Exercise task → Return every line of the rows below that contains the word "width".

Exercise input →

□ □ □ □ □ □ □

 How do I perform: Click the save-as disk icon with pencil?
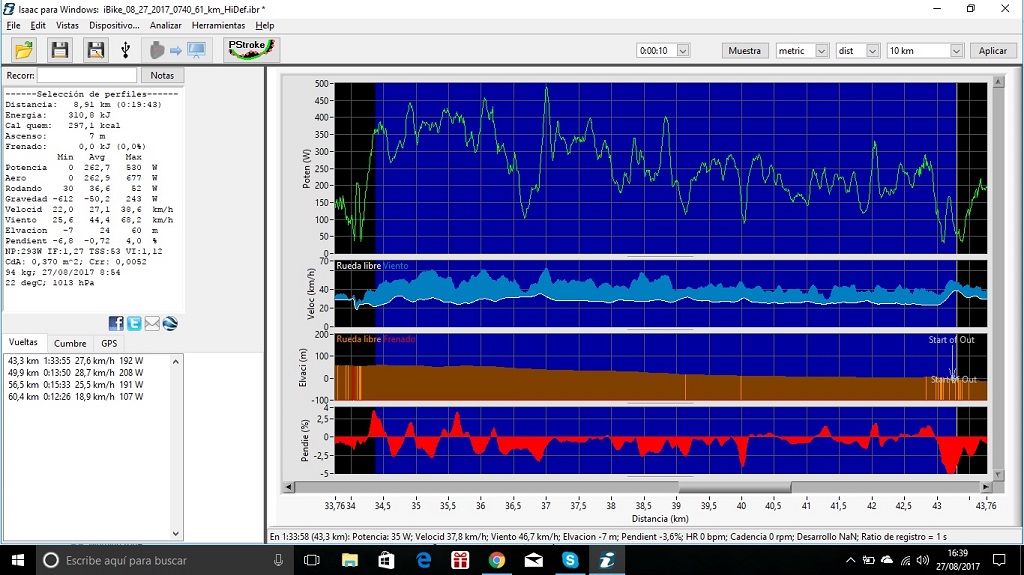point(95,50)
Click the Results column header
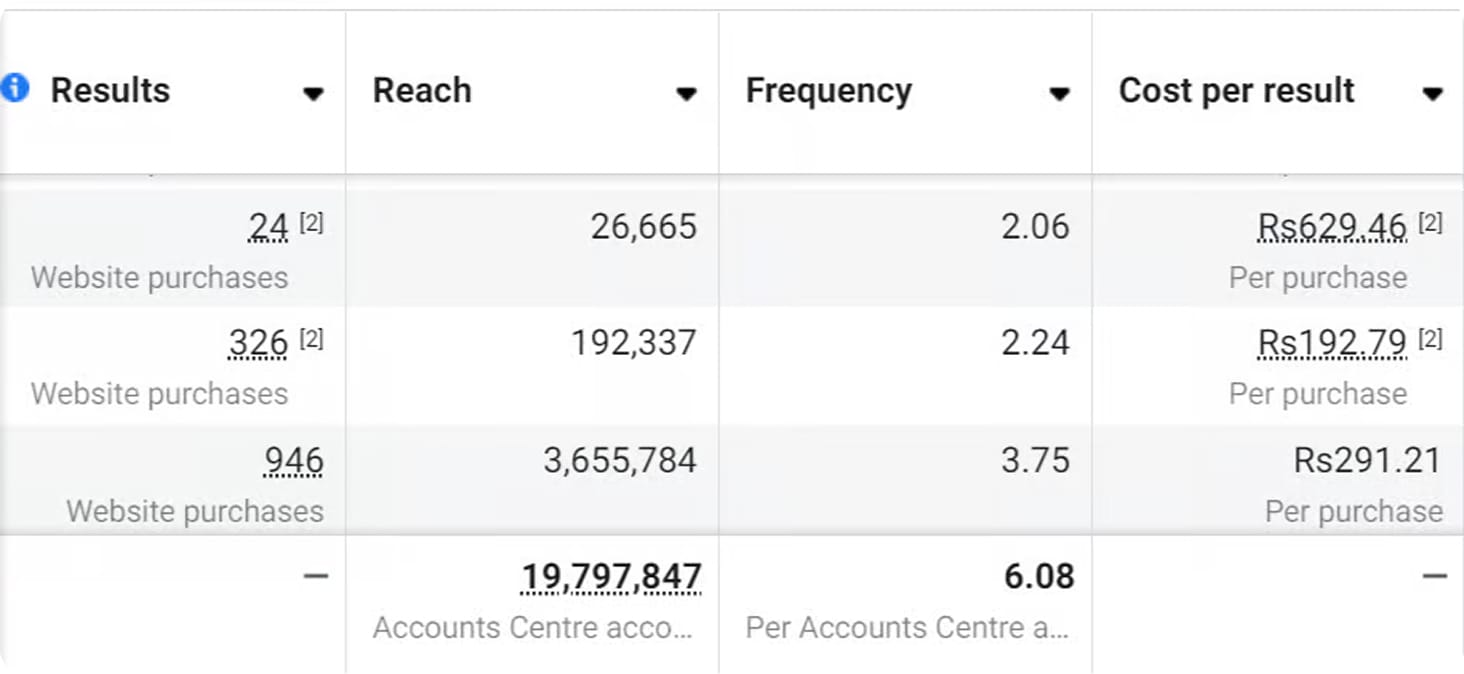1464x674 pixels. click(110, 90)
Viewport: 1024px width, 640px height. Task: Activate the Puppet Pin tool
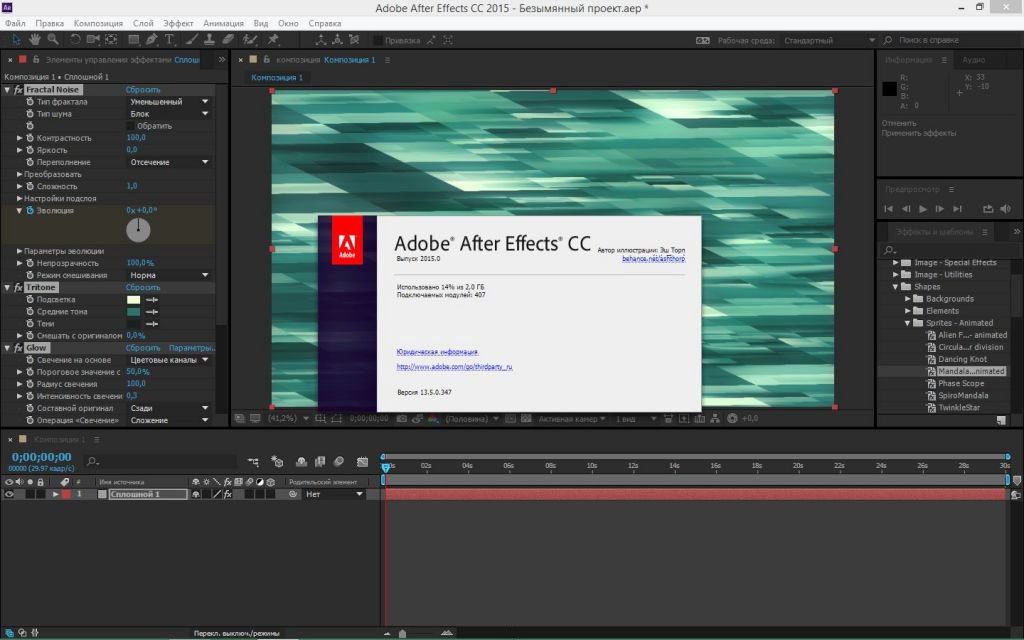tap(273, 40)
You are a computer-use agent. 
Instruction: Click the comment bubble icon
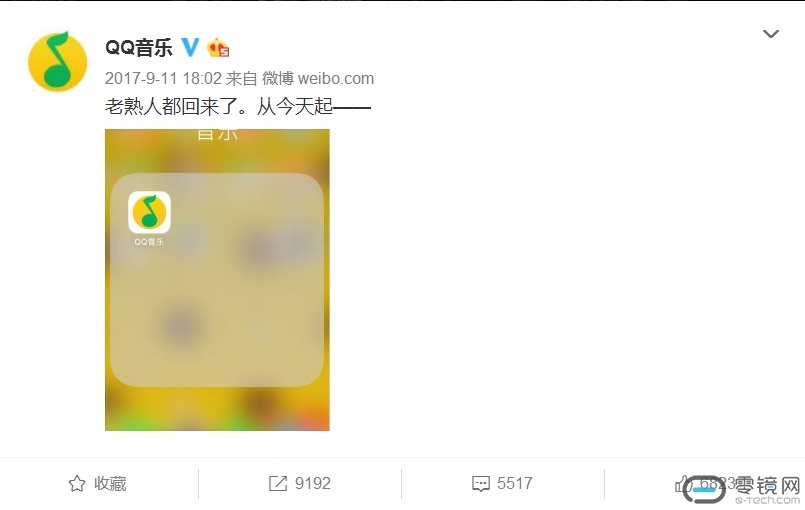pyautogui.click(x=481, y=484)
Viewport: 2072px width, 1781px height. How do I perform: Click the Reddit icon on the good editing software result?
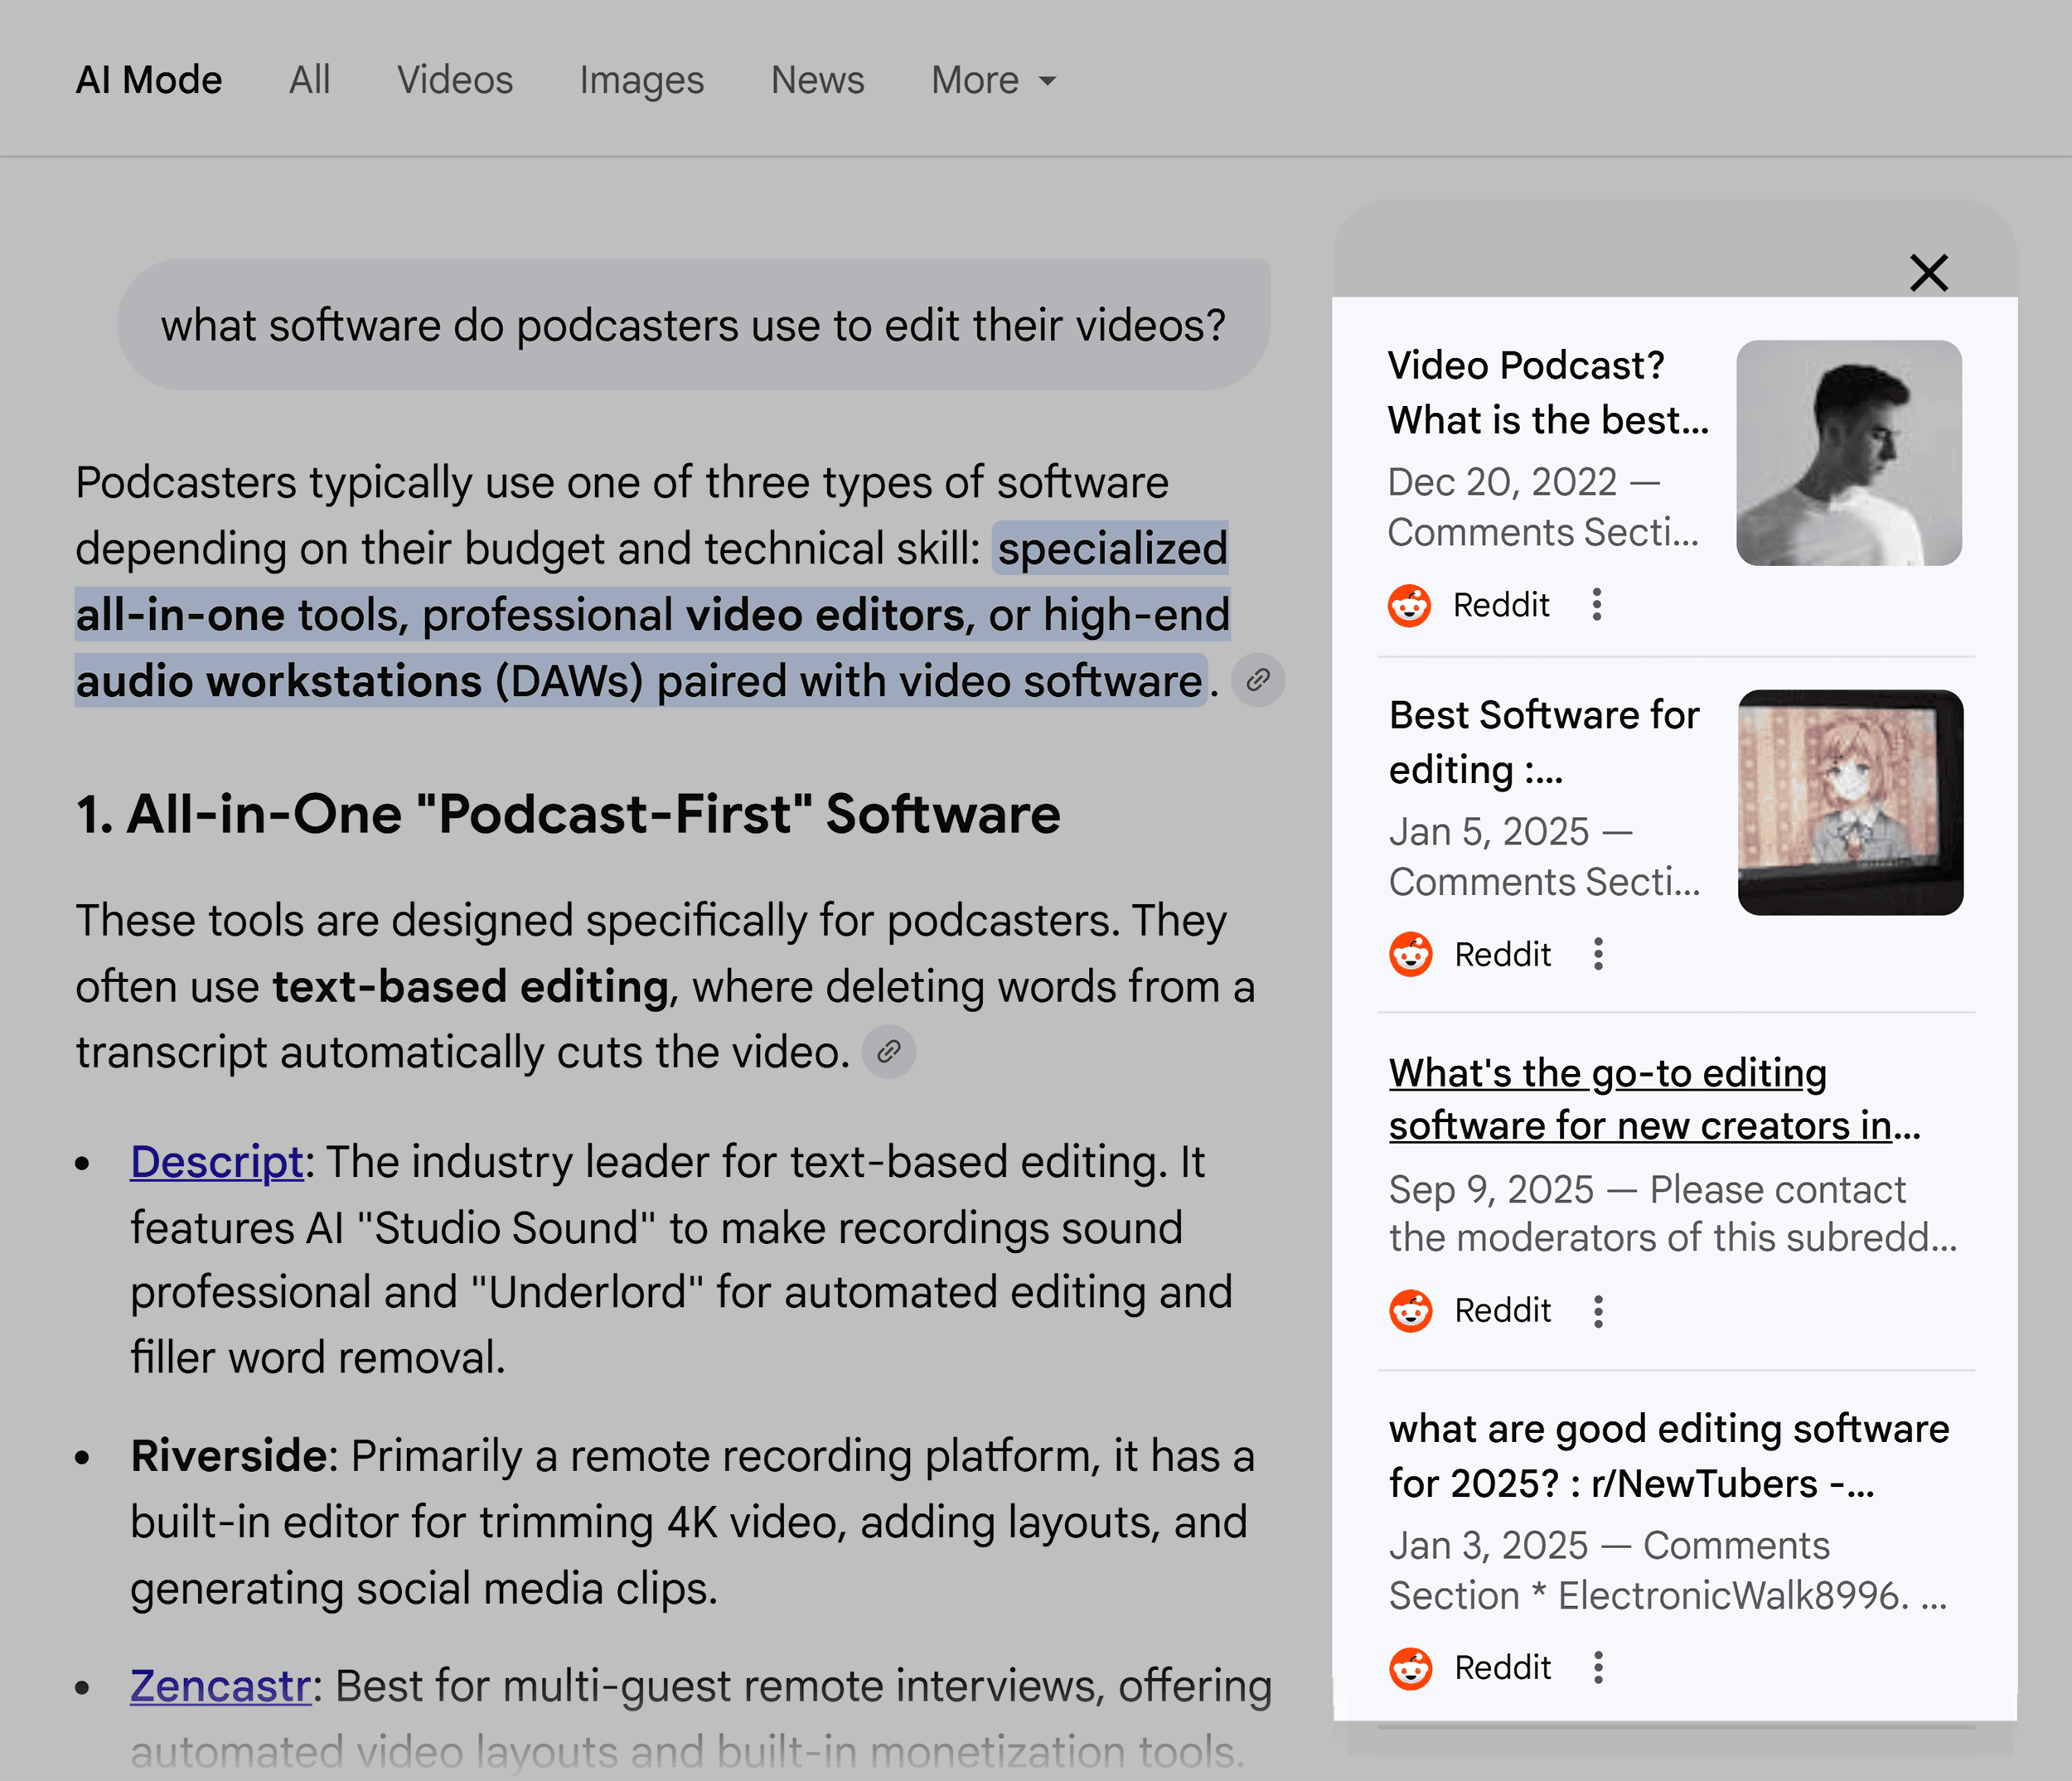pos(1411,1667)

□ □ □ □ □ □ □

Solution to the exercise →
Viewport: 1024px width, 640px height. Task: Activate the Puppet Pin tool
Viewport: 2072px width, 1781px height. How do I perform: Click the Reddit icon on the good editing software result?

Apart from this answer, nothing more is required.